Although we don't believe in timing the market or panicking over market movements, we do like to keep an eye on big changes -- just in case they're material to our investing thesis.
What: Shares of Advanced Micro Devices (NASDAQ:AMD) continue to fall as the trading day wears on, and have now lost over 16% of their value. The stock is now at levels below all but the very worst of the 2008-2009 recessionary period.
So what: Revenue and earnings both came in below estimates, and even those estimates had conservatively guided lower than the year-ago period. AMD's $1.27 billion quarterly revenue was a full third lower than its year ago take of $1.69 billion. EPS losses of $0.21 per share -- a $0.20 loss when ignoring one-time items -- represented a whopping 62% drop from the year ago period's result, as well as current-quarter analyst expectations of a $0.13 loss per share.
AMD also announced that it would lay off 15% of its workforce, or about 1,900 employees. The company's executives also expect to see another revenue decline of 9% in the fourth quarter, which will place it in the $1.16 billion range. AMD is now targeting operating income breakeven at $1.3 billion by the end of 2013.

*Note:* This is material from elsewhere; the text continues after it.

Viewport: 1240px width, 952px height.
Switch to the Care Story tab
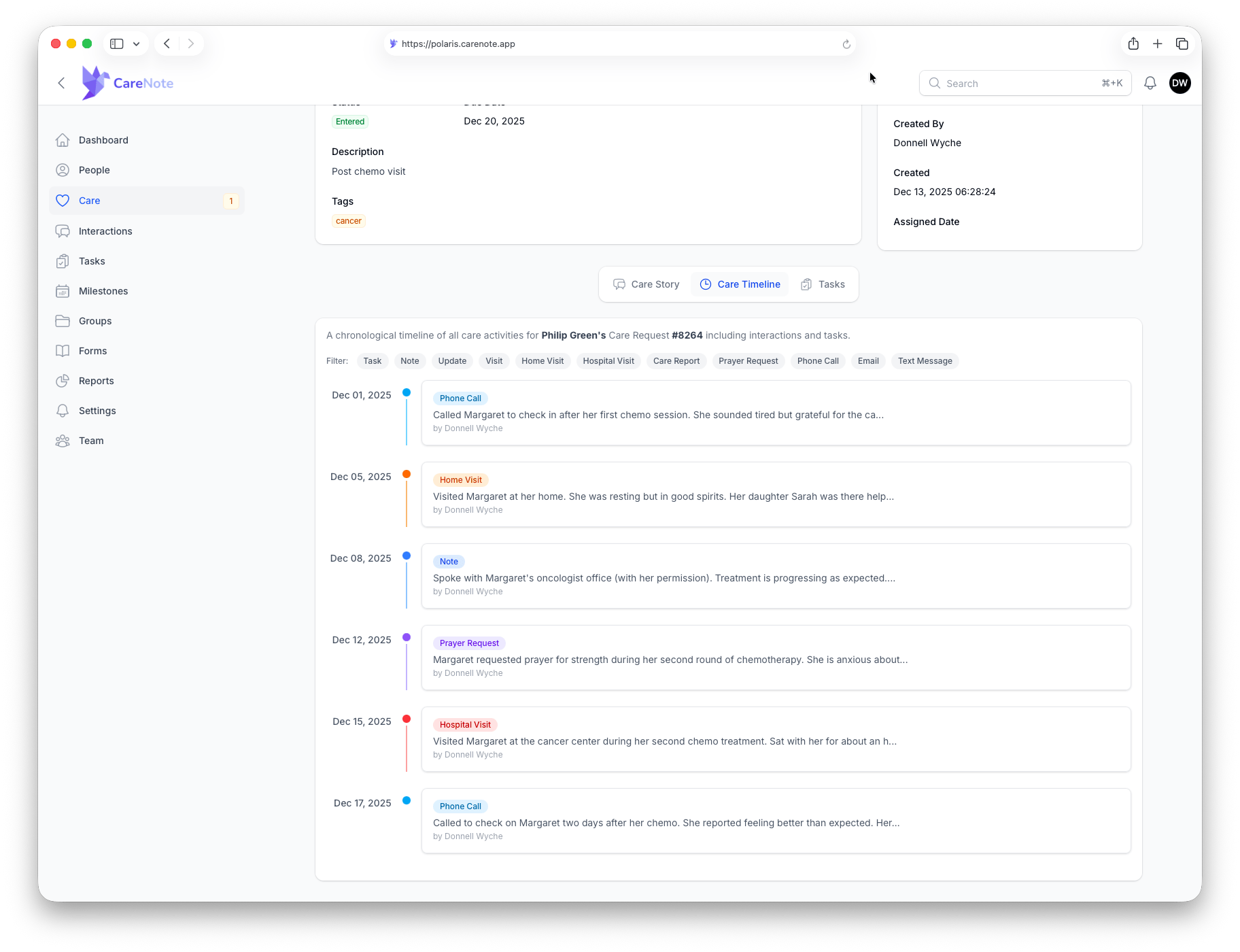coord(647,284)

Now what: This was a bloodbath. Analysts at Bernstein Research and FBR Capital Markets downgraded AMD shares to "hold" after the drop, and Moody's downgraded the company's corporate bond rating to B1, warning that it could be cut even further.
Even blue-chip tech stocks have had difficulty meeting revenue expectations, as both Intel (NASDAQ:INTC) and IBM (NYSE:IBM) suffered year-over-year declines in their latest quarterly earnings. Intel's loss was clearly not AMD's gain and, for the time being, the tech sector is looking much more vulnerable than it did at mid-year. AMD, as a second-tier player, is at greater risk, and its turnaround strategy is going to take time to put together. Now does not look like a good time to jump into this leaky boat.